It is known that for a non-linear dynamical system, periodic and
quasi-periodic attractors can be reconstructed in a discrete sense using
time-delay embedding. Following this argument, it has been shown that even
chaotic non-linear systems can be represented as a linear system with
intermittent forcing. Although it is known that linear models such as those
generated by the Hankel Dynamic Mode Decomposition can - in principle -
reconstruct any ergodic dynamical system, quantitative details such as the
required sampling rate and the number of delays remain unknown. This work
addresses fundamental issues related to the structure and conditioning of
linear time delayed models of non-linear dynamics on an attractor. First, we
prove that, for scalar systems, the minimal number of time delays required for
perfect signal recovery is solely determined by the sparsity in the Fourier
spectrum.
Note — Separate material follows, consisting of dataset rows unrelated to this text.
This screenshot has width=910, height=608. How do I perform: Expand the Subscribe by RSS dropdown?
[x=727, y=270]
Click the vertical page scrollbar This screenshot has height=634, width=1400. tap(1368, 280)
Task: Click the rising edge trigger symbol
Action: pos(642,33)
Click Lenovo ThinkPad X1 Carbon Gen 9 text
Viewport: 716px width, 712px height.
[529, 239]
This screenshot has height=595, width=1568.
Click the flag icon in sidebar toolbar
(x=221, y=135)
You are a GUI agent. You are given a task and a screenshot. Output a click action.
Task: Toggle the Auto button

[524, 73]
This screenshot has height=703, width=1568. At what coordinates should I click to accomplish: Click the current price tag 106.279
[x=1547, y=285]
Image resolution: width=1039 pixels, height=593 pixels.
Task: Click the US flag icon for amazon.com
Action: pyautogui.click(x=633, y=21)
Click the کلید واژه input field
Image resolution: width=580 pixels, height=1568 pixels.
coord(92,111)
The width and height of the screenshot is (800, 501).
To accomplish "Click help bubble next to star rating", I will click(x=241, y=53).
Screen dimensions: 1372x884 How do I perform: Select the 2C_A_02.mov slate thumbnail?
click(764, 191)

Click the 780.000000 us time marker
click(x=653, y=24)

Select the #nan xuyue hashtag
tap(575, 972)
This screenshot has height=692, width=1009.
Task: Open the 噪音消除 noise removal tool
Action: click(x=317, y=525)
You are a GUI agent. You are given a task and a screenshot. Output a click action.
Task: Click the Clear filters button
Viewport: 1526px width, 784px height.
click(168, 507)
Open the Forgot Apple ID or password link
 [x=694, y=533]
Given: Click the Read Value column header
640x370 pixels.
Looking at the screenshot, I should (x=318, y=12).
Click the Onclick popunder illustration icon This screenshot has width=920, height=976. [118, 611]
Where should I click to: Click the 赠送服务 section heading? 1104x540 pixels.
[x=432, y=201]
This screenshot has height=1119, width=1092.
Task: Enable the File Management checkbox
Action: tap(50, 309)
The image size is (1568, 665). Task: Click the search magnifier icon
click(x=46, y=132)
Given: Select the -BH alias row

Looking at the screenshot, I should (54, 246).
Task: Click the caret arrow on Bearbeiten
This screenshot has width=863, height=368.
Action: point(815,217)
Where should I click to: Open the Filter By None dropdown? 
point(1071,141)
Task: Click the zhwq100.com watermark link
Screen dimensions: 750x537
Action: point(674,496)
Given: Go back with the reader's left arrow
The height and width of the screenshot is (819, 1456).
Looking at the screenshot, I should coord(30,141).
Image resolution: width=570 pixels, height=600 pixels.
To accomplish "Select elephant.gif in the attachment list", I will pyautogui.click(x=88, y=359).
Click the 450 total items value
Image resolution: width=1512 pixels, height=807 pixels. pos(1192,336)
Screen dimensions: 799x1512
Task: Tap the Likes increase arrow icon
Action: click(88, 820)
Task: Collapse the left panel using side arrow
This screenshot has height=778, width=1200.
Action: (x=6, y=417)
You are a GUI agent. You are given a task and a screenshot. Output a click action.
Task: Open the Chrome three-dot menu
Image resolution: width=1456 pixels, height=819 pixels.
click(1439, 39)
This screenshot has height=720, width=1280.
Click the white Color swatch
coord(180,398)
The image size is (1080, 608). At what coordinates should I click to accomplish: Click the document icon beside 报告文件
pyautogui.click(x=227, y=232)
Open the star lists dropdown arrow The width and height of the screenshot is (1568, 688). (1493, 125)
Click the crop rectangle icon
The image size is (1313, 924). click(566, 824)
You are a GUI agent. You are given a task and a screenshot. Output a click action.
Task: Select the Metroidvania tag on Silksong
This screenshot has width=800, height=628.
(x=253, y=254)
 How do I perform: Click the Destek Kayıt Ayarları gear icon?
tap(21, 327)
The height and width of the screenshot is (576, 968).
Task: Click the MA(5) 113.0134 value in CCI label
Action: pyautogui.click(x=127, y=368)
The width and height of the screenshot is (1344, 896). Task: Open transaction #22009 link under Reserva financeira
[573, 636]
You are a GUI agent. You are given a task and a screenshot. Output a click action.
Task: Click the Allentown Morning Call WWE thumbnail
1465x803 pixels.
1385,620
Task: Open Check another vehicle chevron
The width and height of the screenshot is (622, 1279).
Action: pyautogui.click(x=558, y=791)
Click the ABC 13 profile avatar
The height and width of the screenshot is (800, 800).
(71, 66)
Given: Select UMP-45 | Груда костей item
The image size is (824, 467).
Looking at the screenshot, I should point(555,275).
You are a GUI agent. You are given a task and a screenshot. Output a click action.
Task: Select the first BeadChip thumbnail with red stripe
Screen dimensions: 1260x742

For the vector case, we devise a rank test and provide a geometric
interpretation of the necessary and sufficient conditions for the existence of
an accurate linear time delayed model. Further, we prove that the output
controllability index of a certain associated linear system serves as a tight
upper bound on the minimal number of time delays required. An explicit
expression for the exact representation of the linear model in the spectral
domain is also provided. From a computational implementation perspective, the
effect of the sampling rate on the numerical conditioning of the time delayed
model is examined. As a natural extension of Baz\'{a}n's work, an upper bound
on the 2-norm condition number is derived, with the implication that
conditioning can be improved with additional time delays and/or decreasing
sampling rates. Finally, it is explicitly shown that the underlying dynamics
can be accurately recovered using only a partial period of trajectory data.